Now that the dust has settled after the Chancellor’s Budget proposals I am not surprised to see that the headline announcements he made in the House are turning out to be not as good as he wants us to believe. Even the major changes in pension annuity arrangements, will really only benefit the very well off, whilst endangering the financial security of the average, and below-average, wage-earners.
Just four years ago the Conservatives persuaded us to believe that they were the only party capable of running our economy; they were the only ones with the financial understanding and experience to steer our country through the difficult times we found ourselves in after the financial services/banks had almost bankrupt us. Now, with one year to go before the next election, their actions have done nothing but to set us back both financially and as a society.
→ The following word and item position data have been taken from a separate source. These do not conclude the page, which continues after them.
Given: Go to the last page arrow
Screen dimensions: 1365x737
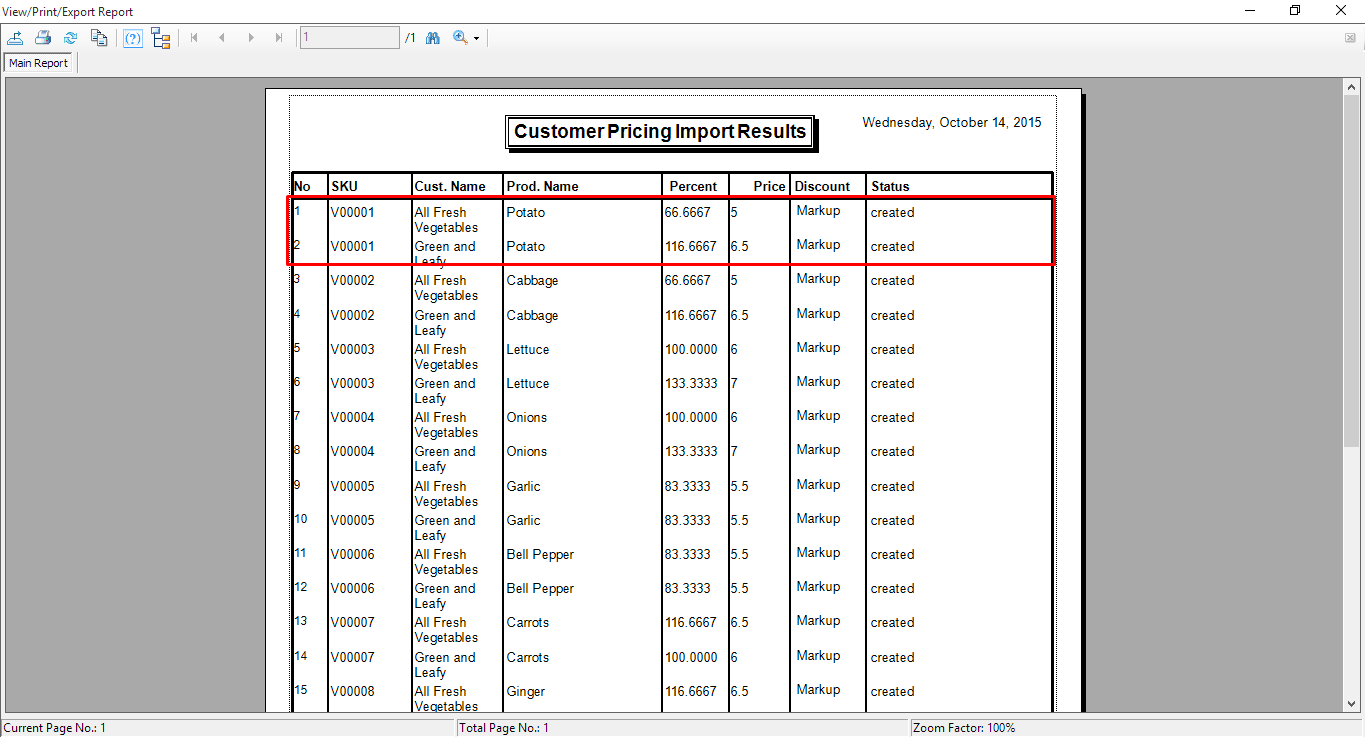Looking at the screenshot, I should 279,38.
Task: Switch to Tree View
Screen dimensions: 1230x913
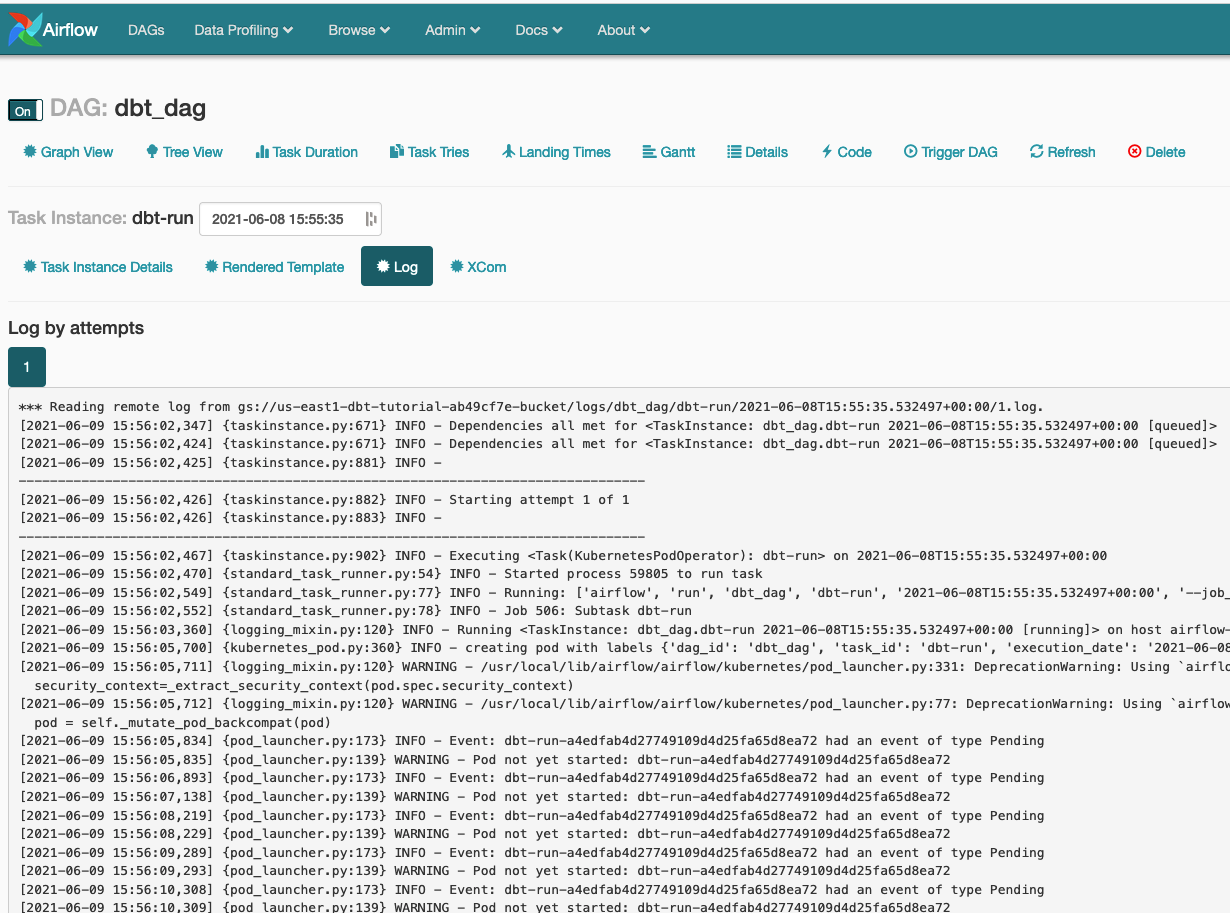Action: tap(184, 152)
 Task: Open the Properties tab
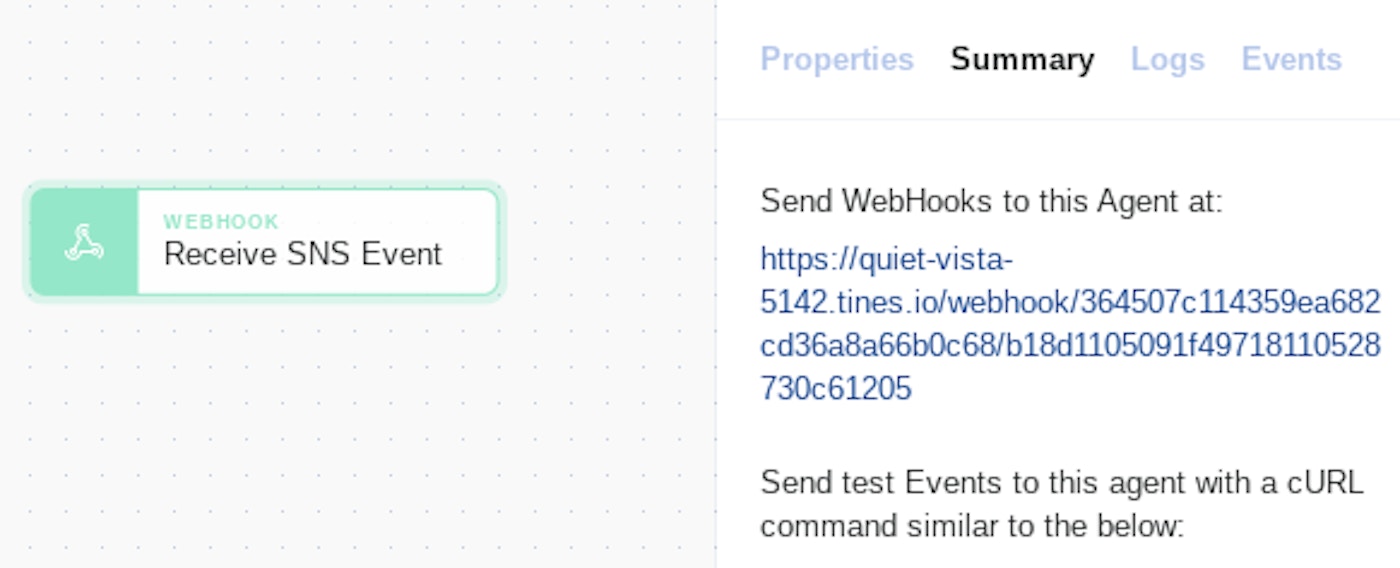click(836, 60)
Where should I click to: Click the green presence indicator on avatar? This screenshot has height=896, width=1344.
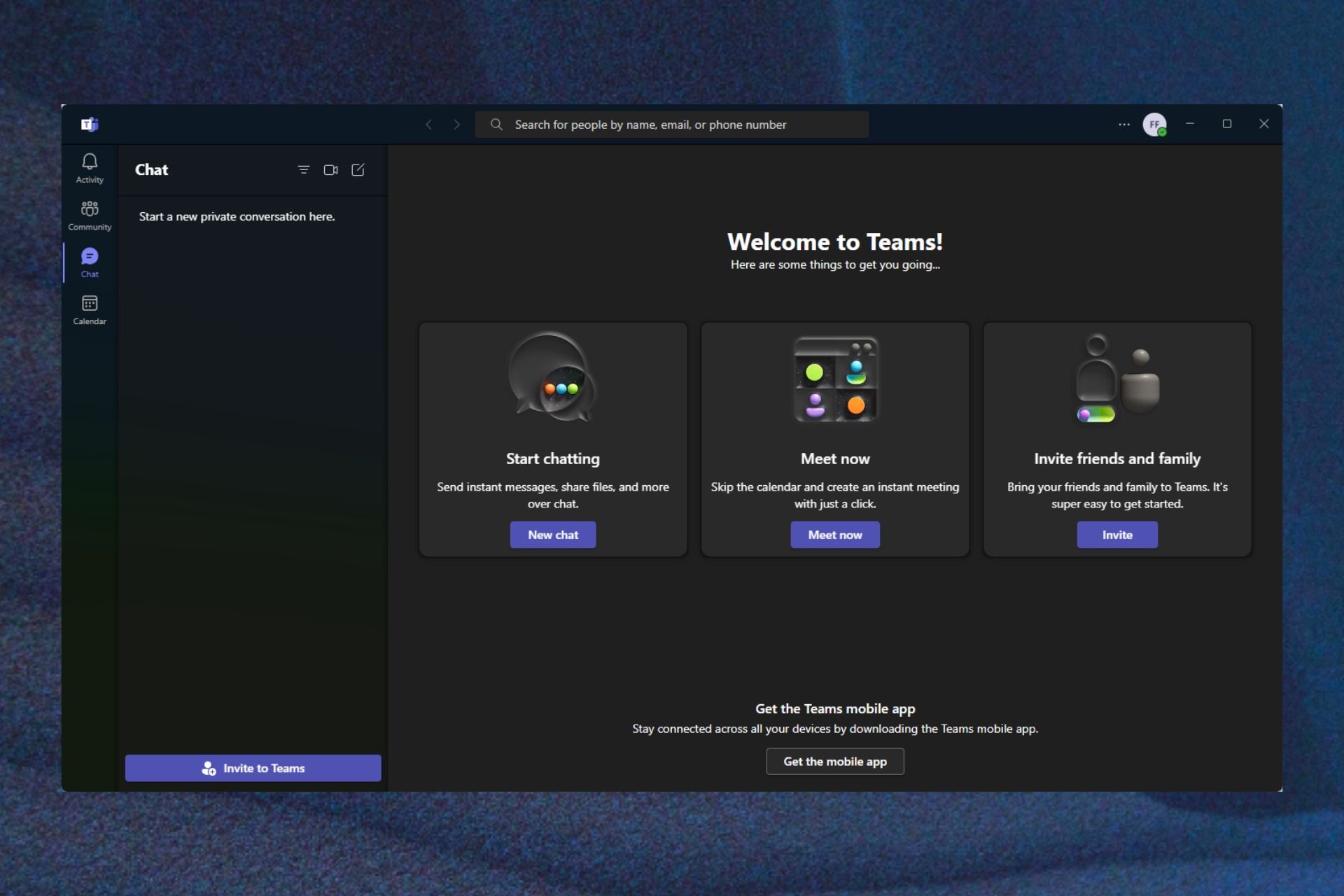[x=1163, y=132]
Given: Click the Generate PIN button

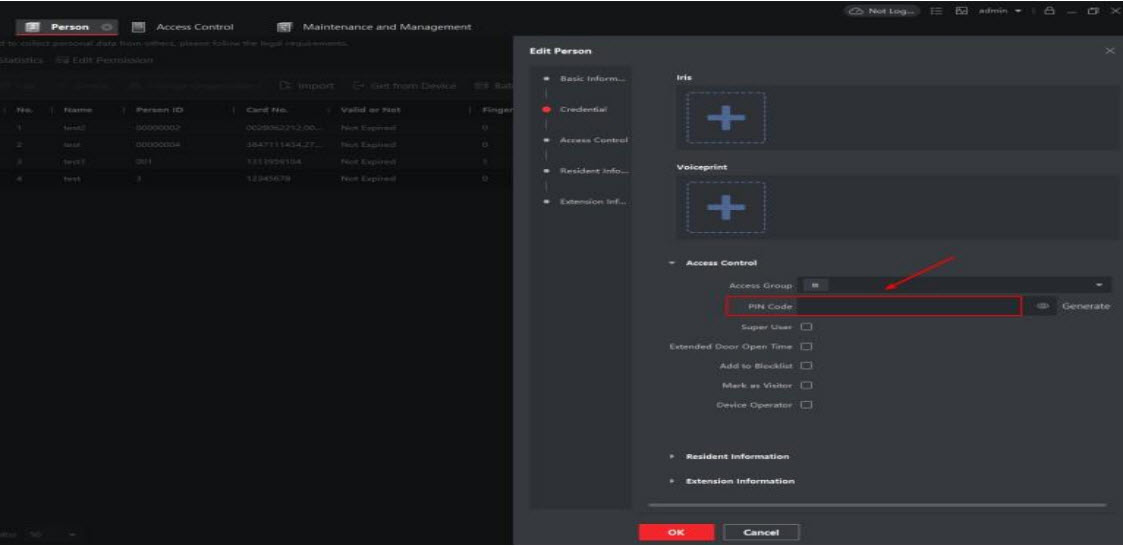Looking at the screenshot, I should click(x=1085, y=306).
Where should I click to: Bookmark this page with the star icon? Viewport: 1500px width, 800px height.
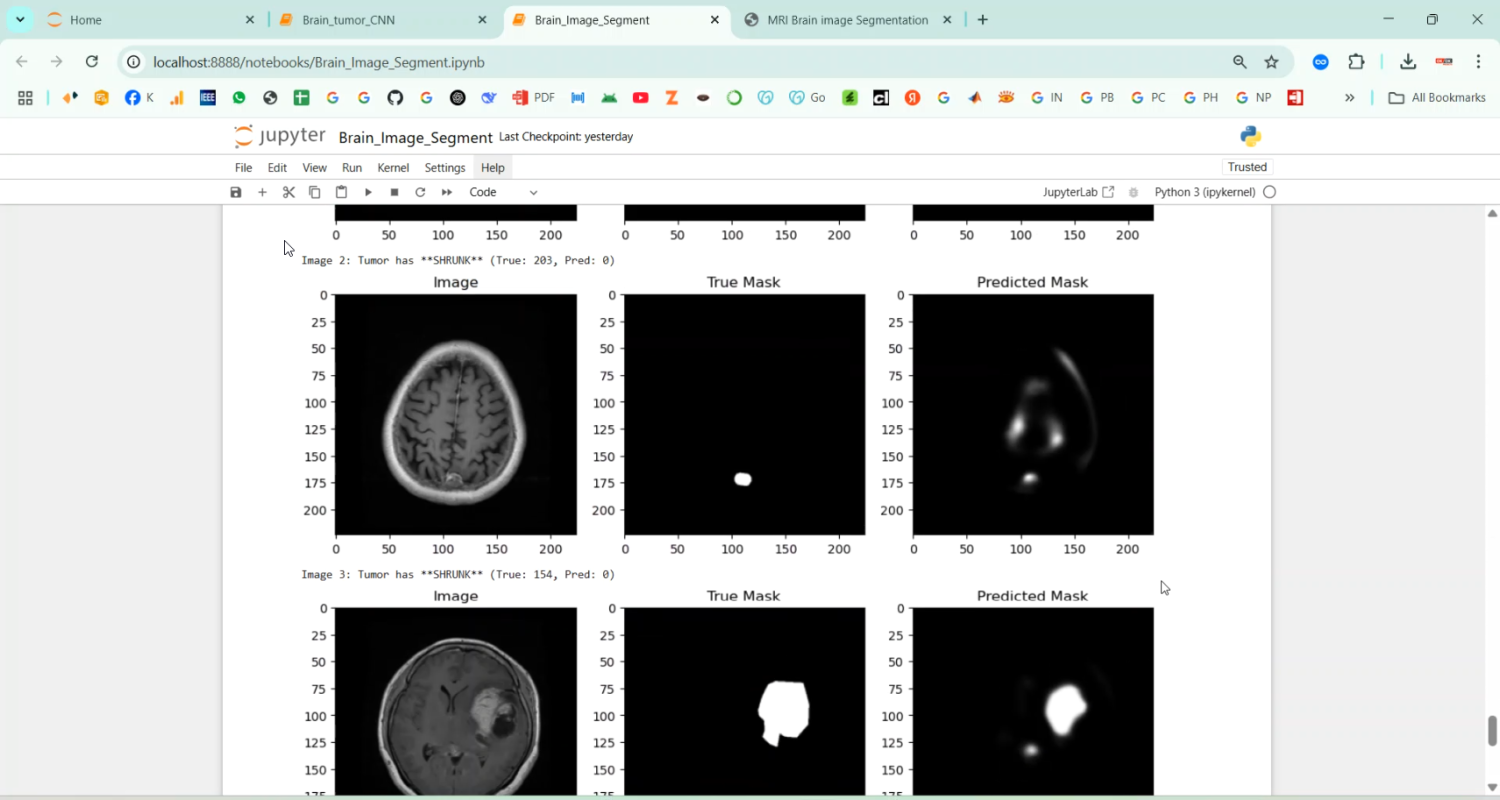coord(1271,62)
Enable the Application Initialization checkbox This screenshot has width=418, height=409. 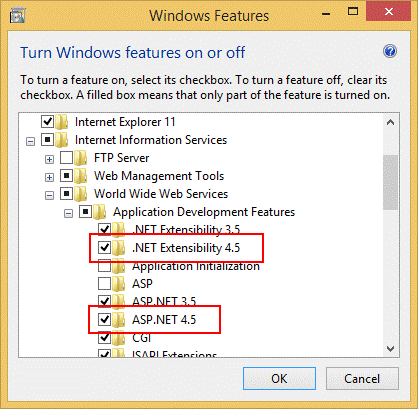coord(105,266)
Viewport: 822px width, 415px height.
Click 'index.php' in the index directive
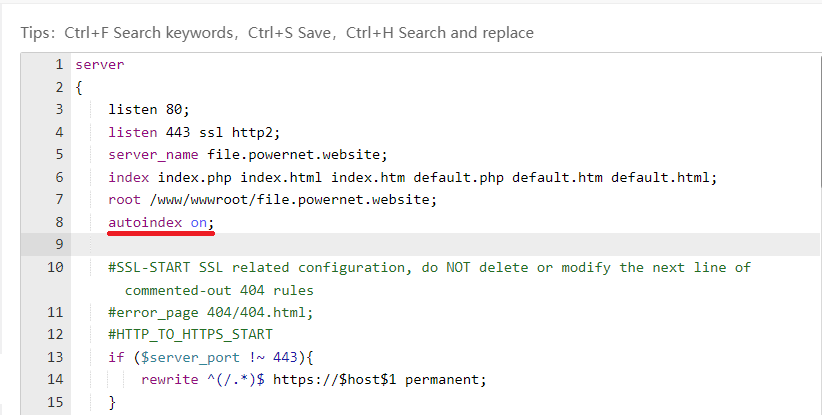point(195,177)
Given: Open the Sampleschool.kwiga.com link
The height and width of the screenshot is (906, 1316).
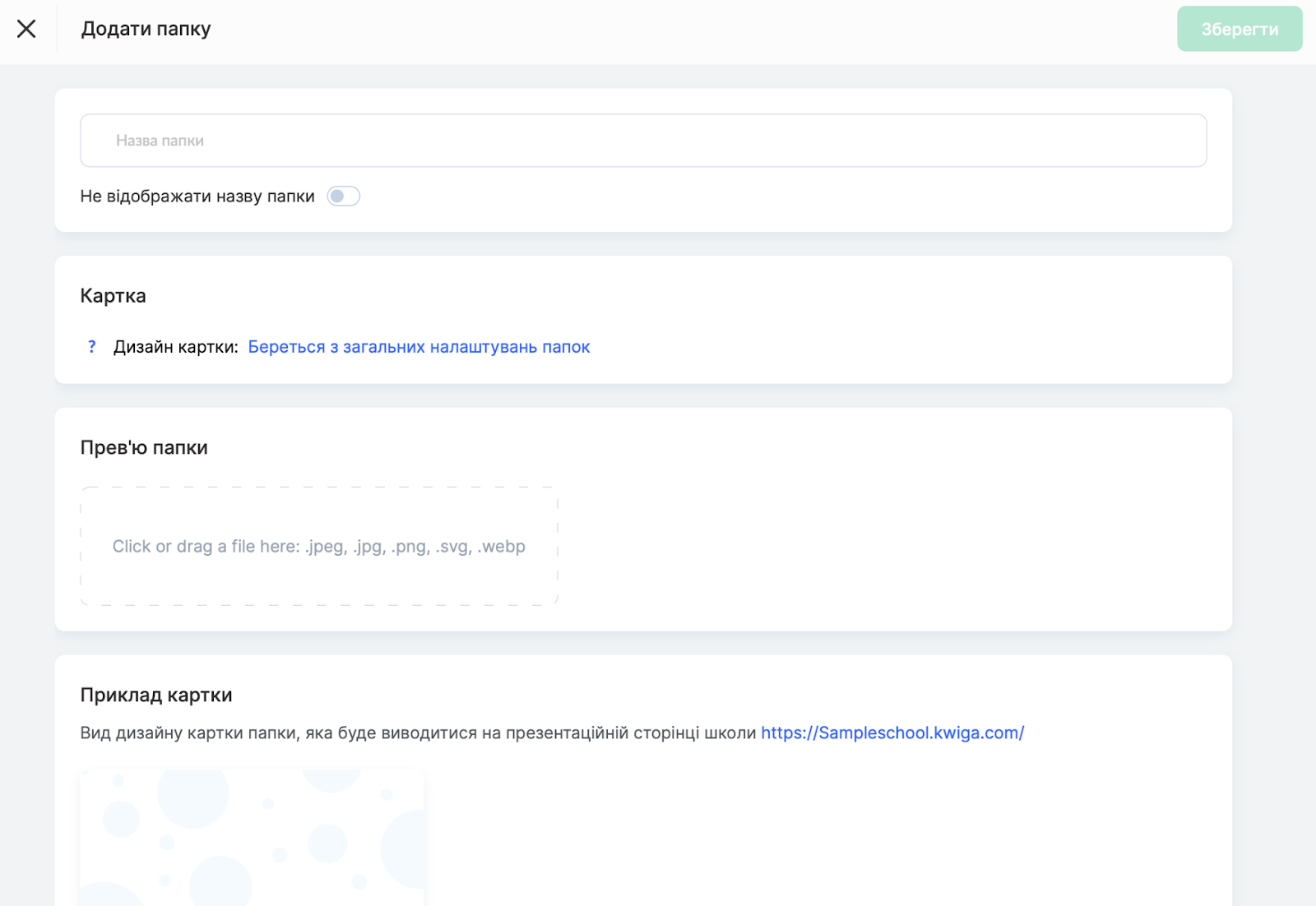Looking at the screenshot, I should (892, 733).
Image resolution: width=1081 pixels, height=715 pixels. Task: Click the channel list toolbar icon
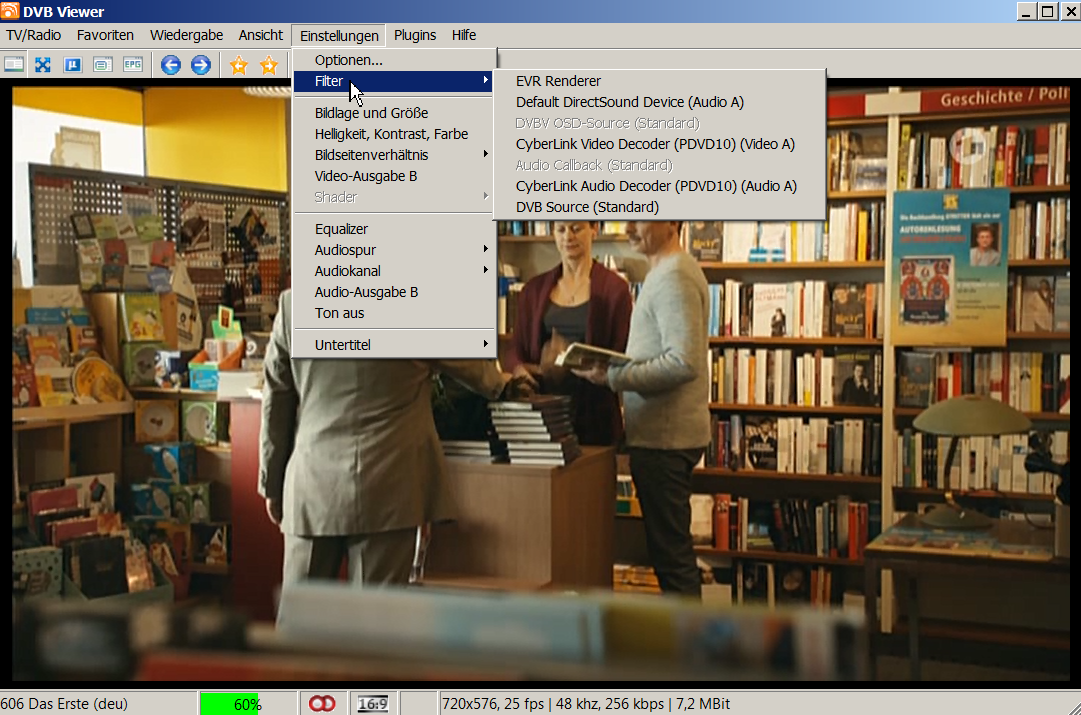click(x=14, y=65)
Their total commitment to all-out austerity measures and ‘savings’ instead of some obvious and common-sense investment in infrastructure, has increased unemployment – especially amongst the under 30s; increased job insecurity; widened our trade deficit; not reduced the country’s debt by anything near the amount they said they would; and, through political dogma, have laid the building blocks to kill off our National Health Service. Even the few straws of good news are probably the result of the faster, and bigger, market growth in the rest of the world especially the US and China where austerity measures come some way after a number of
This Government has consistently played the privatisation card when awarding contracts within public services with the resulting loss and writing off of many, many millions of pounds. Can anybody tell me of a private organisation successfully running a public service? (Other than to the advantage of their shareholders of course).
Think about the Olympics, the tagging of prisoners, and the out-of-hours doctor services and many others before you answer.
I think of all the damage caused to individuals and families by many of the very nasty cuts made by this Government to the social support budgets. I am particularly thinking of the bedroom tax and the changes to claiming incapacity allowance.
Whilst there are many other examples of the nasty face of this Government, these two brought untold despair to working families, and those trying very hard to lead as normal and useful a life as possible, even when suffering from a disability. Still, it’s better than taxing the millionaires, or preventing big city bonuses being paid to people who were very much ‘in charge’ when the financial world fell in on us. Isn’t it?
If this Government attempts to make the same “The economy is safe with us” argument in 12 months’ time, they will have to start off by saying how sorry they are for the mess they have caused this time.